● **Énoncé**: Quelles lignes de la liste ci-dessous contiennent le mot « should » ? Sélectionnez-les toutes et recopiez-les sans rien modifier.

-------- Données d'entrée --------

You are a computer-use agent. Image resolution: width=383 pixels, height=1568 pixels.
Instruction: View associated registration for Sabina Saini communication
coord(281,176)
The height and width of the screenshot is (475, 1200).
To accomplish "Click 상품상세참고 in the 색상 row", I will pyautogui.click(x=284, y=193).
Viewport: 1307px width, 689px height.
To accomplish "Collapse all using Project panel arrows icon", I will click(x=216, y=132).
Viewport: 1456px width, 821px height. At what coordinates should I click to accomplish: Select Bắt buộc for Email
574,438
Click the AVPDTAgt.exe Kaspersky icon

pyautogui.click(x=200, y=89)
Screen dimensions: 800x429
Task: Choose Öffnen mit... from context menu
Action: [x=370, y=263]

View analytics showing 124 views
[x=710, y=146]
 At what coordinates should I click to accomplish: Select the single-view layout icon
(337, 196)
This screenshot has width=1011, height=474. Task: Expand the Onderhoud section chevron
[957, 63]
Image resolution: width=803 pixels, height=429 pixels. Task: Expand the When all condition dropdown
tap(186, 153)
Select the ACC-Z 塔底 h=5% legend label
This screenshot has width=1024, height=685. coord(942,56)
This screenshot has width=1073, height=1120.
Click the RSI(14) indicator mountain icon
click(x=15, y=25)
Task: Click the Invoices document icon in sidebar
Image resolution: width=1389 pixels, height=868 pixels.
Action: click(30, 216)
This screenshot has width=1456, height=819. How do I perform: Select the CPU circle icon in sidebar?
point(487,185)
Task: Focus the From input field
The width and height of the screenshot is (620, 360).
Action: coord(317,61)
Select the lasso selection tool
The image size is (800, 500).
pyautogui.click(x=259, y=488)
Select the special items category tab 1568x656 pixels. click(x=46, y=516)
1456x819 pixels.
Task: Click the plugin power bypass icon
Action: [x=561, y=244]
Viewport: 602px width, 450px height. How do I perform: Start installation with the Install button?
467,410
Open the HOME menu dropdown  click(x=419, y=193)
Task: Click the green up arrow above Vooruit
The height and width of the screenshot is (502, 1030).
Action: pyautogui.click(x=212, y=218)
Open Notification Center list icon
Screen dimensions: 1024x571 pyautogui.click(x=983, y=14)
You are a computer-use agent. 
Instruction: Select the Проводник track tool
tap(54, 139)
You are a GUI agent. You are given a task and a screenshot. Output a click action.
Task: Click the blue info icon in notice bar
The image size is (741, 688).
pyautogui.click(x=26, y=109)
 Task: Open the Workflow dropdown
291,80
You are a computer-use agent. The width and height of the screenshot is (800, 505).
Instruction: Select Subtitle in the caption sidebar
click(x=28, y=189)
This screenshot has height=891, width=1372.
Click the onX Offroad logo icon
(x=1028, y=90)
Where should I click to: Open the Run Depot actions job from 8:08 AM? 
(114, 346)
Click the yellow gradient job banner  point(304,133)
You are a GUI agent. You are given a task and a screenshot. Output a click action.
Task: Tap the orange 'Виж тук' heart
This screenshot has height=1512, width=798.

--------

● **Résultat**:
Viewport: 1456px width, 821px height. At what coordinates should I click to accomplish: Select Bắt buộc for Email
 At what coordinates should I click to accomplish: Select the single-view layout icon
Where should I click to: Open the Run Depot actions job from 8:08 AM? 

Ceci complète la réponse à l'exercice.